Background Despite the pivotal role hydroxychloroquine (HCQ) plays in treating SLE, less than 50% of patients take HCQ as prescribed. Non-adherence versus lack of effect to HCQ are difficult to distinguish, underscoring the importance of measuring HCQ blood levels to assess adherence. Despite this, information and consensus on the clinical impact of incorporating routine testing of HCQ blood levels is lacking. Therefore, we systematically reviewed publications examining the correlation between 1) HCQ levels and adherence, and 2) HCQ levels and SLEDAI scores, in SLE patients. We hypothesized that low HCQ levels would correlate with non-adherence and higher SLEDAI scores.
Methods A comprehensive search was performed using MeSH heading and keywords in Medline, Embase, CINHL and Web of Science databases. We selected observational and interventional studies that measured HCQ levels and assessed adherence and/or SLEDAI scores in adults with SLE. Newcastle Ottawa Scale and Cochrane Collaboration Risk Assessment tools were used to rate the quality of observational and intervention studies, respectively. We used Forest plots to compare pooled estimates (95% CI) of correlations between HCQ levels and patient or physician reported nonadherence and SLEDAI scores. Heterogeneity was assessed using I2.

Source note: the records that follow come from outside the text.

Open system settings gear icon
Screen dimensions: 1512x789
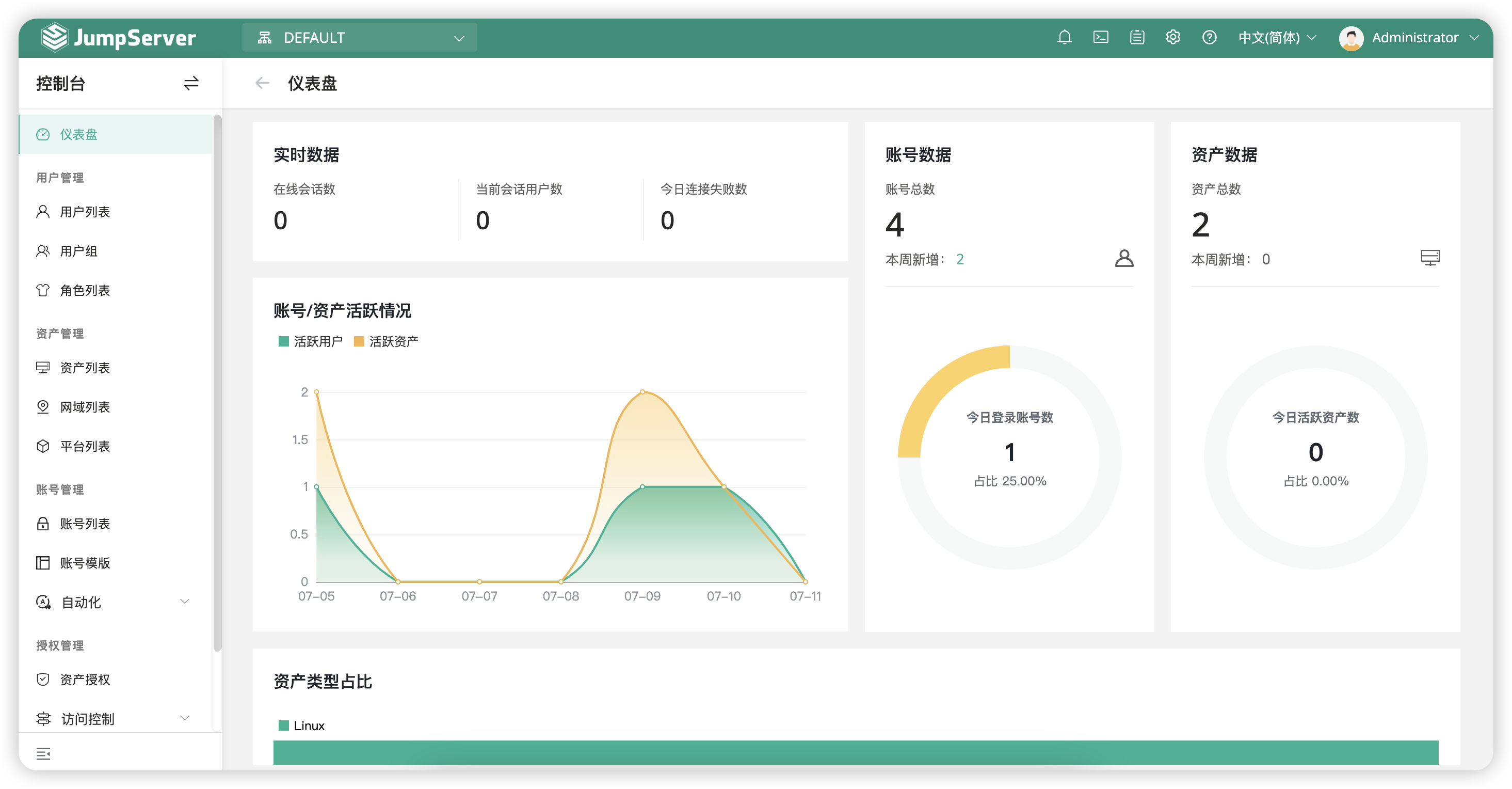tap(1173, 38)
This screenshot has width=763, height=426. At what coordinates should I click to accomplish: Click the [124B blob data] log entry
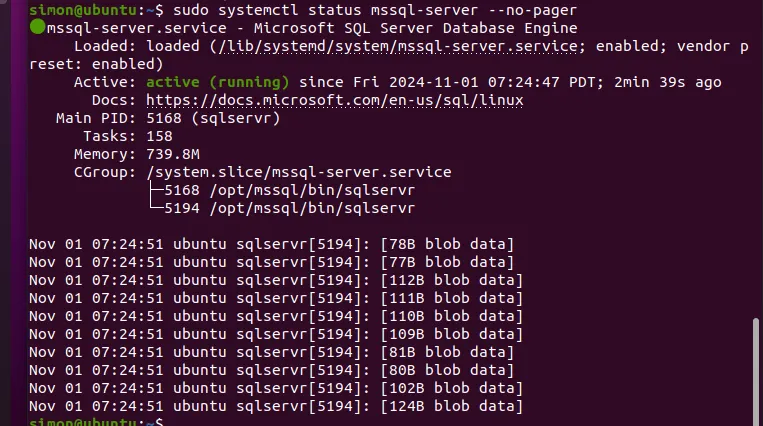pos(451,406)

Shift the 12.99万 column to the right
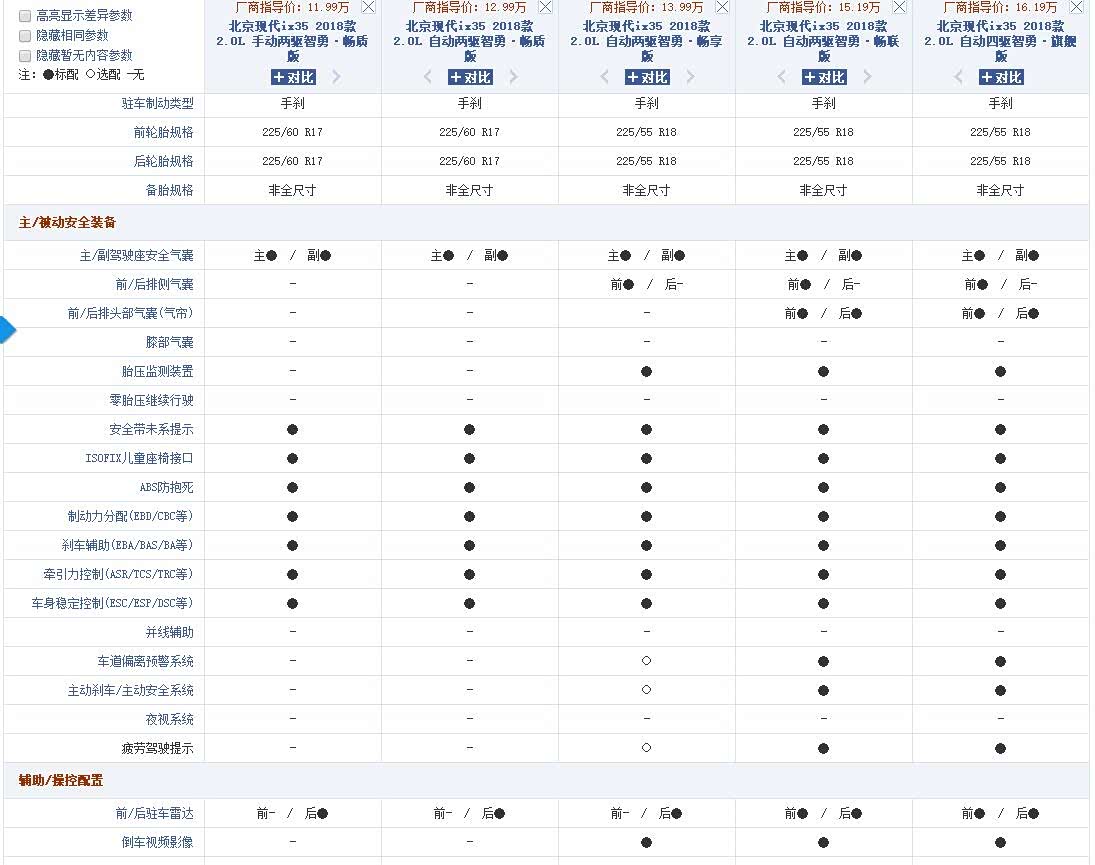pos(513,77)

Results From 306 manually reviewed studies, four studies analyzing correlation between HCQ levels and adherence, and five studies examining the correlation between SLEDAI and HCQ blood levels, met inclusion criteria. The odds of nonadherence measured by physician or reported by the patient was 3 times higher in patients with below threshold HCQ levels, compared to those with higher HCQ levels (OR 2.95, 95% CI 1.63, 5.35, p<0.001, I2 49%) (figure 1, panel A). The mean SLEDAI score was 3.33 points higher in groups with HCQ levels below threshold, but this trend was not statistically significant (3.33, 95% CI −0.60, 7.26, p=0.097, I2 99%) (figure 1, panel B). Risk of bias assessment revealed three poor quality studies which were excluded in sensitivity analysis which did not change results. Limitations of our analysis include study heterogeneity and lack of consensus on HCQ level interpretations.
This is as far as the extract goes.